AttentionInfluence: Adopting Attention Head Influence for Weak-to-Strong Pretraining Data Selection (2505.07293v1)

Published 12 May 2025 in cs.CL

Abstract: Recently, there has been growing interest in collecting reasoning-intensive pretraining data to improve LLMs' complex reasoning ability. Prior approaches typically rely on supervised classifiers to identify such data, which requires labeling by humans or LLMs, often introducing domain-specific biases. Due to the attention heads being crucial to in-context reasoning, we propose AttentionInfluence, a simple yet effective, training-free method without supervision signal. Our approach enables a small pretrained LLM to act as a strong data selector through a simple attention head masking operation. Specifically, we identify retrieval heads and compute the loss difference when masking these heads. We apply AttentionInfluence to a 1.3B-parameter dense model to conduct data selection on the SmoLLM corpus of 241B tokens, and mix the SmoLLM corpus with the selected subset comprising 73B tokens to pretrain a 7B-parameter dense model using 1T training tokens and WSD learning rate scheduling. Our experimental results demonstrate substantial improvements, ranging from 1.4pp to 3.5pp, across several knowledge-intensive and reasoning-heavy benchmarks (i.e., MMLU, MMLU-Pro, AGIEval-en, GSM8K, and HumanEval). This demonstrates an effective weak-to-strong scaling property, with small models improving the final performance of larger models-offering a promising and scalable path for reasoning-centric data selection.

Authors (4)

Kai Hua (3 papers)
Steven Wu (8 papers)
Ge Zhang (170 papers)
Ke Shen (20 papers)

Summary

The paper introduces AttentionInfluence, a novel method for selecting high-quality pretraining data for LLMs. The authors highlight the challenge of obtaining reasoning-intensive data efficiently and scalably, noting that existing methods often rely on supervised classifiers trained on human or LLM-generated labels, which can be labor-intensive, introduce bias, and may not generalize well.

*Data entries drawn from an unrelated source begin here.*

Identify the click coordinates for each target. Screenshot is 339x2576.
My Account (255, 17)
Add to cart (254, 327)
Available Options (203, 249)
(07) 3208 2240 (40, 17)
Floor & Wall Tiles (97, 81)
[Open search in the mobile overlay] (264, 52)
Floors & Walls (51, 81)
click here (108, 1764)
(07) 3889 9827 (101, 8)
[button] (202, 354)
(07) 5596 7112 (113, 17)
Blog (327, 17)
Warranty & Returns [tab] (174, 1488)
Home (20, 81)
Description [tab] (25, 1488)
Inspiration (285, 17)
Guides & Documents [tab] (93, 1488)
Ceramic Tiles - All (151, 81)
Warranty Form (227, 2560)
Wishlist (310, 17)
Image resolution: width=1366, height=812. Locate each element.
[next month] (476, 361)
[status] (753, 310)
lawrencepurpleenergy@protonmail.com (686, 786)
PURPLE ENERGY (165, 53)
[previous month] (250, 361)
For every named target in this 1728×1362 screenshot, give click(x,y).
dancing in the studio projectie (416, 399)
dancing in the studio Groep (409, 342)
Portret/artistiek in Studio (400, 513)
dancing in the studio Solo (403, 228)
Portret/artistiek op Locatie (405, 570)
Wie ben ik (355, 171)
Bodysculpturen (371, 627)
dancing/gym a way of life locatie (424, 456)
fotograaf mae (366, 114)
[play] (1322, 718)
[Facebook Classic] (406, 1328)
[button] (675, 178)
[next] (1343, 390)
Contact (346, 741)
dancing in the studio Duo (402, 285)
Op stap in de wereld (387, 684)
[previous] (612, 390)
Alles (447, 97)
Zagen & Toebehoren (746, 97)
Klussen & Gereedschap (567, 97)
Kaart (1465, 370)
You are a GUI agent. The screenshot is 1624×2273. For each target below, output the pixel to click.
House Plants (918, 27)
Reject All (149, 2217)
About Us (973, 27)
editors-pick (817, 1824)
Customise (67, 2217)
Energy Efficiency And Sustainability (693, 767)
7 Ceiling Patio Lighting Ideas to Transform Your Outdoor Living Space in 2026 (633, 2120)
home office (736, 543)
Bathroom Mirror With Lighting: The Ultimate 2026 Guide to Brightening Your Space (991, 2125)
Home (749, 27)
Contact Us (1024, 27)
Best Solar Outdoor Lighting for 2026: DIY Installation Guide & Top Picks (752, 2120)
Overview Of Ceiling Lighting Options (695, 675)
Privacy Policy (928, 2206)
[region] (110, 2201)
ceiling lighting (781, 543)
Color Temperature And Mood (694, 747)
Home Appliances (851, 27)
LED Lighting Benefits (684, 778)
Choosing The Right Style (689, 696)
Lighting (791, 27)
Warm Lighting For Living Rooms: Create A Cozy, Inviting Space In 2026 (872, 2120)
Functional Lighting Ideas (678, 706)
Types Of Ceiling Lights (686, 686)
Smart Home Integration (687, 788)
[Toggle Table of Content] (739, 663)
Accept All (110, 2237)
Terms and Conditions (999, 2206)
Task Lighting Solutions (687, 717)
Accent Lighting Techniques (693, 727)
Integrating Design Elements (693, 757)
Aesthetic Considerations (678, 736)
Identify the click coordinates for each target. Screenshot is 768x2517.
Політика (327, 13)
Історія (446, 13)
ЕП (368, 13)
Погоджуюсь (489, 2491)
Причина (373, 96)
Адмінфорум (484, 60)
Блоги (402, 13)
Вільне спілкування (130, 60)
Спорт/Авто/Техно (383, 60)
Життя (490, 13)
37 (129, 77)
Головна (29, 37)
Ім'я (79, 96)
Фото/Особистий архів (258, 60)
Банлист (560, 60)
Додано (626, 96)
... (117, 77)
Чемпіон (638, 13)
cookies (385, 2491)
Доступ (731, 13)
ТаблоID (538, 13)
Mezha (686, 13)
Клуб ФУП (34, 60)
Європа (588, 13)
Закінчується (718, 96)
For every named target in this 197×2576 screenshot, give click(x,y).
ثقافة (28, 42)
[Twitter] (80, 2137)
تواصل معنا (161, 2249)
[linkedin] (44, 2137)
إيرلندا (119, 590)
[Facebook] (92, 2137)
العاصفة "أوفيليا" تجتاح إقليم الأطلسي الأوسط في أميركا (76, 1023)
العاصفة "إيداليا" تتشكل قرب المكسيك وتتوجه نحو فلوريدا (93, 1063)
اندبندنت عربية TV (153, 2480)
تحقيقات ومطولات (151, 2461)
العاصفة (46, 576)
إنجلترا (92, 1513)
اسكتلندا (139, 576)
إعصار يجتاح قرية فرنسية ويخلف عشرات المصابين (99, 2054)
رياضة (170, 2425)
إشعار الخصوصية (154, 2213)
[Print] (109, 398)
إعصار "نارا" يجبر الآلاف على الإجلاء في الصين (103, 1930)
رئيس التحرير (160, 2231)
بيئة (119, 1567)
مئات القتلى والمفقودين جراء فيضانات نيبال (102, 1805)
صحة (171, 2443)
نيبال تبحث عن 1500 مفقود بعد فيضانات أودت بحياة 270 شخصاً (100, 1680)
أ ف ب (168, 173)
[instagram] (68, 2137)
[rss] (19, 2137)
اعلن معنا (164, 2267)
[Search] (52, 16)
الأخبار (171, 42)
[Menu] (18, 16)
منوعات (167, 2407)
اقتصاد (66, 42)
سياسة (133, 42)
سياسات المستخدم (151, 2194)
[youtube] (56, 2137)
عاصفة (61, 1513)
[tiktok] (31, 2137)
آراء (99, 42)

AttentionInfluence proposes a training-free and supervision-free approach that leverages the intrinsic mechanisms of pretrained LLMs, specifically attention heads, to identify data samples conducive to developing reasoning abilities. The core idea is based on mechanistic interpretability research (Geva et al., 2020 , Olsson et al., 2022 , Wu et al., 24 Apr 2024 ) suggesting that specific attention heads (termed "retrieval heads") are crucial for in-context learning and reasoning. The method uses a small pretrained model to act as a data selector.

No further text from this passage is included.